Ich glaube nicht, dass das entscheidend war. Es ging ums Prinzip. Das wichtigste Argument war, dass der Staat sich nicht in Lohnfragen einmischen soll.
Bei der 1:12-Initiative hat man nachträglich gesagt, mit 1:20 wäre sie möglicherweise angenommen worden. Wäre auch die Mindestlohn-Initiative angenommen worden, wenn man bloss 3500 Franken gefordert hätte?
Es hätte kaum einen Unterschied gemacht. Es ging ums Prinzip. Ich denke nach wie vor, dass die Mehrheit der Schweizer einen anständigen Lohn auch für die Schwächsten will, aber keine staatlich festgelegte Untergrenze. Umgekehrt wäre es für uns wenig sinnvoll gewesen, für einen bescheideneren Mindestlohn zu kämpfen. Das wäre bloss für die Galerie gewesen.
Im Niedriglohnsektor sind vorwiegend Ausländerinnen beschäftigt. War das der Grund für das Nein?
Es sind auch viele Menschen mit Schweizer Pass davon betroffen. Daher glaube ich das weniger. Es hat ganz einfach an Solidarität mit den Erwerbstätigen mit den tiefsten Löhnen gefehlt.
Wird die deutliche Ablehnung zum Eigengoal, zum Signal für Arbeitgeber, die untersten Löhne zu drücken?
Die Unternehmen wissen, wie wichtig ihr Ruf auf dem Arbeitsmarkt ist und dass sie sich selbst schaden, wenn sie als Lohndrücker gelten. Wir werden auch in Zukunft Firmen an den Pranger stellen, die Lohndumping betreiben.
Und was, wenn diese sich – wie das Beispiel Zalando zeigt – davon nicht beeindrucken lassen?
Es wird immer solche schwarzen Schafe geben, das hat auch das Beispiel Bata gezeigt. Doch auch diese Firma ist unter unserem Druck eingeknickt und hat die Löhne angehoben.
Europa hat eine erschreckend hohe Arbeitslosigkeit, gerade bei der Jugend. Das ist doch ein ideales Umfeld für das Zalando-Modell, das auf schlecht bezahlte Hilfskräfte setzt.
Wir konzentrieren uns vorläufig auf die Schweiz. Hier sind tüchtige Arbeitskräfte nach wie vor gesucht.
Die Gefahr eines Niedriglohnsektors wie in Deutschland besteht für die Schweiz nicht?
Nein, in den letzten 15 Jahren konnten die untersten Einkommen mit den mittleren Schritt halten. Ein Absaufen dieser Löhne wie in Deutschland hat es nicht gegeben. Darauf sind wir Gewerkschaften ein bisschen Stolz.
Was für eine Lehre ziehen Sie aus der Klatsche vom Wochenende?

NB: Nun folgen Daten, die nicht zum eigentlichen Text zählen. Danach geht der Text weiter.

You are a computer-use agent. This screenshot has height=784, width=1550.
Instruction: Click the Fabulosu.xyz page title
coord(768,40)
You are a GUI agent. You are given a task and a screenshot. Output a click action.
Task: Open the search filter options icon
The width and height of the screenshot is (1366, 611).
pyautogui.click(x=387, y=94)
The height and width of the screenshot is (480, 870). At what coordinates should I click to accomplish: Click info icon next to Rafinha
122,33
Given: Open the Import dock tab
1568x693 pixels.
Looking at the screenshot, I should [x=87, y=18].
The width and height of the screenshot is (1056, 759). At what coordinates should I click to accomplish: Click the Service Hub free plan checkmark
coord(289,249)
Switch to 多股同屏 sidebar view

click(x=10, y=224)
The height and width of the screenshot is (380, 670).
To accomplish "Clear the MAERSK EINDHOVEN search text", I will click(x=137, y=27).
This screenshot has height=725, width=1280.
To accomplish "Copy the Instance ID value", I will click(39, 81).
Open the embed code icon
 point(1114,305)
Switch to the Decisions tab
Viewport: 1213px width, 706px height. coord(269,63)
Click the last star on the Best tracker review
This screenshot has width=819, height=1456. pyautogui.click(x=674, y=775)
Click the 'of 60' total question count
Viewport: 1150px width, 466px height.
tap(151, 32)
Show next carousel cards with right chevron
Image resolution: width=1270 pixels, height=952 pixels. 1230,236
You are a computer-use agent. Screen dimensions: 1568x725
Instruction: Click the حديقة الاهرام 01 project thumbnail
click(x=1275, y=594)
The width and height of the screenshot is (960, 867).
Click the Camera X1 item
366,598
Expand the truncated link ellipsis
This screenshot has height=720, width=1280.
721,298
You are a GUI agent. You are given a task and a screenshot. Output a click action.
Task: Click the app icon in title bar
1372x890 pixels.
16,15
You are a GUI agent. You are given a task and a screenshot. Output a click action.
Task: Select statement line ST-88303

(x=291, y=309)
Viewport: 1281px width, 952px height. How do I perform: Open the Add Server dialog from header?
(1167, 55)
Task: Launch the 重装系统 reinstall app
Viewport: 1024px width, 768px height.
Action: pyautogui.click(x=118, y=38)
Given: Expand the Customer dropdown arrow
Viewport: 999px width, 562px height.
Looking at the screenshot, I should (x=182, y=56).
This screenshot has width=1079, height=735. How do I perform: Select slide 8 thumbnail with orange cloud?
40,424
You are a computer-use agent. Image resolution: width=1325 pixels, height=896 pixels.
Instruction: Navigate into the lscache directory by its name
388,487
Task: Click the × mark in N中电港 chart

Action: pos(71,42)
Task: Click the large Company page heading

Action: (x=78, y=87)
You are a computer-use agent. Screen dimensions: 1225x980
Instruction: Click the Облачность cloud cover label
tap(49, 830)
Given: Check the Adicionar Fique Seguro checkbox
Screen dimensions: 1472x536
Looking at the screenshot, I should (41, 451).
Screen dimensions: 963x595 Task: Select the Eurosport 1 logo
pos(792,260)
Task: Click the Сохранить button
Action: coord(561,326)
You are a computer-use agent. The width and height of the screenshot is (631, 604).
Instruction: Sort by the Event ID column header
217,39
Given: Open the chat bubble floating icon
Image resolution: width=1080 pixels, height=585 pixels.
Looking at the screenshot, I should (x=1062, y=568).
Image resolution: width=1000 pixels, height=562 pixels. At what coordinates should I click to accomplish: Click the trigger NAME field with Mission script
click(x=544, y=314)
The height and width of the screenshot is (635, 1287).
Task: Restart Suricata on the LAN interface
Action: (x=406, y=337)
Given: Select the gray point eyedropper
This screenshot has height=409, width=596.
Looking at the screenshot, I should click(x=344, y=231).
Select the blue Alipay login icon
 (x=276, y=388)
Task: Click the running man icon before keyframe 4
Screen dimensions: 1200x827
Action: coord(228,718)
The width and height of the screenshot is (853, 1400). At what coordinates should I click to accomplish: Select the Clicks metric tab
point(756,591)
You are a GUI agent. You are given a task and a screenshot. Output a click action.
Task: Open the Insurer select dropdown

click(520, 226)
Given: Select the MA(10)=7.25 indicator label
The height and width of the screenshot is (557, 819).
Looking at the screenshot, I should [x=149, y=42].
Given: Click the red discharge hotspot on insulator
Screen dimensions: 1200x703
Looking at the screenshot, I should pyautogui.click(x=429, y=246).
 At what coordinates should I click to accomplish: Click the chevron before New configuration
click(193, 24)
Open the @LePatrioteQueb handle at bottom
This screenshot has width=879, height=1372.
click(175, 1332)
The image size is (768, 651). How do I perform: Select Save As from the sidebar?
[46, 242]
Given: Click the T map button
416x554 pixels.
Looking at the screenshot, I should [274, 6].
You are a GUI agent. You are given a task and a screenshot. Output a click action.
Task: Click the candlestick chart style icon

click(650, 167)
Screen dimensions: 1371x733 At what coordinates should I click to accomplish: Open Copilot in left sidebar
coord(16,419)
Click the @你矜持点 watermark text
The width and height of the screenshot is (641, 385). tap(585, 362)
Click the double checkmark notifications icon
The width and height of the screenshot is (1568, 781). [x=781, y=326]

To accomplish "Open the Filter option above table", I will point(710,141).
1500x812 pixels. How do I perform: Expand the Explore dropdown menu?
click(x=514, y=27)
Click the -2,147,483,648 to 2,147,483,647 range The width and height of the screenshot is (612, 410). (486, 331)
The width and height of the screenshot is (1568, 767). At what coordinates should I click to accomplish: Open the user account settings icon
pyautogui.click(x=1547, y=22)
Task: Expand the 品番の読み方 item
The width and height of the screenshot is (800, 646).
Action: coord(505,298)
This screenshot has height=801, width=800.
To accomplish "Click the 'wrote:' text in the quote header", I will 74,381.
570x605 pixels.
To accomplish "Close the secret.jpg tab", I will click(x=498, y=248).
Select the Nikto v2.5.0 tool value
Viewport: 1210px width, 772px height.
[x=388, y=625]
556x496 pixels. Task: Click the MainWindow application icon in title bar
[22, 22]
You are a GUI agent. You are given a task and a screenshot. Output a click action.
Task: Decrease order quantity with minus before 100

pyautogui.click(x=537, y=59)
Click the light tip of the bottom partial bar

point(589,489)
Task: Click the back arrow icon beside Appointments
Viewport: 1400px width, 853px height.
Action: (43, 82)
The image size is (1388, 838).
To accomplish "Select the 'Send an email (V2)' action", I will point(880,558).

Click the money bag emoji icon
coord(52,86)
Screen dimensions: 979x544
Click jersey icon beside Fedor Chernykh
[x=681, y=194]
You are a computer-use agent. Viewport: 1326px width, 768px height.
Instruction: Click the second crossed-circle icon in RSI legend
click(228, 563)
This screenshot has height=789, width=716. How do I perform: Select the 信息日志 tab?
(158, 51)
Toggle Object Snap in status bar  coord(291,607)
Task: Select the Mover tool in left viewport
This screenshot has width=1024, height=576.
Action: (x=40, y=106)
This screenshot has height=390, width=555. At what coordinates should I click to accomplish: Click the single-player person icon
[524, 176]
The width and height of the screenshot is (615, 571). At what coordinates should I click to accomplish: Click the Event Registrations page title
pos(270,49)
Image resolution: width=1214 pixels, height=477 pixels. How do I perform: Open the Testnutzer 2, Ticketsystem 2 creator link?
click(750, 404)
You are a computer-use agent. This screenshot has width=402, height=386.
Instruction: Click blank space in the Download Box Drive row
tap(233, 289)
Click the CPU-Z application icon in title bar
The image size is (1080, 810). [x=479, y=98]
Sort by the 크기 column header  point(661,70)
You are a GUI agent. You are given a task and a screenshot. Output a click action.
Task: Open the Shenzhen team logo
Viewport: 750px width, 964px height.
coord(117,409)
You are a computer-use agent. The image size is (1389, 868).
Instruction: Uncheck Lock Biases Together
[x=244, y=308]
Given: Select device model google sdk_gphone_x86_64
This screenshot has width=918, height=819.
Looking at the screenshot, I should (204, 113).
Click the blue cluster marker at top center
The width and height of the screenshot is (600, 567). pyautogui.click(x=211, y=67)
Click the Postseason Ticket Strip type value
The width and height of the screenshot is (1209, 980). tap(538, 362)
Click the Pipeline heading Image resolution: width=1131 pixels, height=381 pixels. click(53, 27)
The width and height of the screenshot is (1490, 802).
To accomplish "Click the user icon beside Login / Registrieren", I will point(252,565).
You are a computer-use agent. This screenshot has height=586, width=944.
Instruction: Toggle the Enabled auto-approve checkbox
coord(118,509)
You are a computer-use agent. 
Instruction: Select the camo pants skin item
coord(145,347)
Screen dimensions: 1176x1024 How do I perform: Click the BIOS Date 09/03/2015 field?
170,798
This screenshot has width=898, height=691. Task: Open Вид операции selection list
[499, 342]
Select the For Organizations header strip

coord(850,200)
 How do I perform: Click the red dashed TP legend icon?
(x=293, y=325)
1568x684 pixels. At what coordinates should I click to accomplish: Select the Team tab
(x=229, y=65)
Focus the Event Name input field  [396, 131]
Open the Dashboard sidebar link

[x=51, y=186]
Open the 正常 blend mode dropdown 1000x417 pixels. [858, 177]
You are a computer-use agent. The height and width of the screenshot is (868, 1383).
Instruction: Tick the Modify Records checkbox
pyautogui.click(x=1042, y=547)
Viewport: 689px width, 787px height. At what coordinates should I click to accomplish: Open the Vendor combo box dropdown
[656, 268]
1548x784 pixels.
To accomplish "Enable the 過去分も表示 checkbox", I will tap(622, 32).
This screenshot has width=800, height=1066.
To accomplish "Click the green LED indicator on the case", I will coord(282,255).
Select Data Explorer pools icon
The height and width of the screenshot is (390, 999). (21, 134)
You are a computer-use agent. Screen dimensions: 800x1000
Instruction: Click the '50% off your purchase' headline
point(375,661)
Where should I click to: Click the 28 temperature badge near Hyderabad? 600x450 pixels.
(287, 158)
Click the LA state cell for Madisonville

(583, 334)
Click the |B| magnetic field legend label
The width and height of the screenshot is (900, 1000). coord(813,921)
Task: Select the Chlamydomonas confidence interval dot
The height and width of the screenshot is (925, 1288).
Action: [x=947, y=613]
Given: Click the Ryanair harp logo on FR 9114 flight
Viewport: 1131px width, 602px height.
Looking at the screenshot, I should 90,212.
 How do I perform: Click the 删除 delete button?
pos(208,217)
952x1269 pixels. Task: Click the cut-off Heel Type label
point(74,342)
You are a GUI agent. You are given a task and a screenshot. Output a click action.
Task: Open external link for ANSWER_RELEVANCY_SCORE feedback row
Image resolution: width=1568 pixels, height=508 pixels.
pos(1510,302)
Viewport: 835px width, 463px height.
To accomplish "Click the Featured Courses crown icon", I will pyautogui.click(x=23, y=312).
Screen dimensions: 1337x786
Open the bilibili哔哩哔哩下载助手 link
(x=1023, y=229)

Es ist noch zu früh dazu, wir müssen zunächst das Resultat analysieren.
Wie sieht ihr persönliches Fazit aus?
Mit der Forderung nach anständigen Löhnen auch für die untersten Einkommen waren wir bei den Leuten, mit einem staatlichen Mindestlohn offenbar nicht. Wir werden uns daher auf andere Initiativen konzentrieren.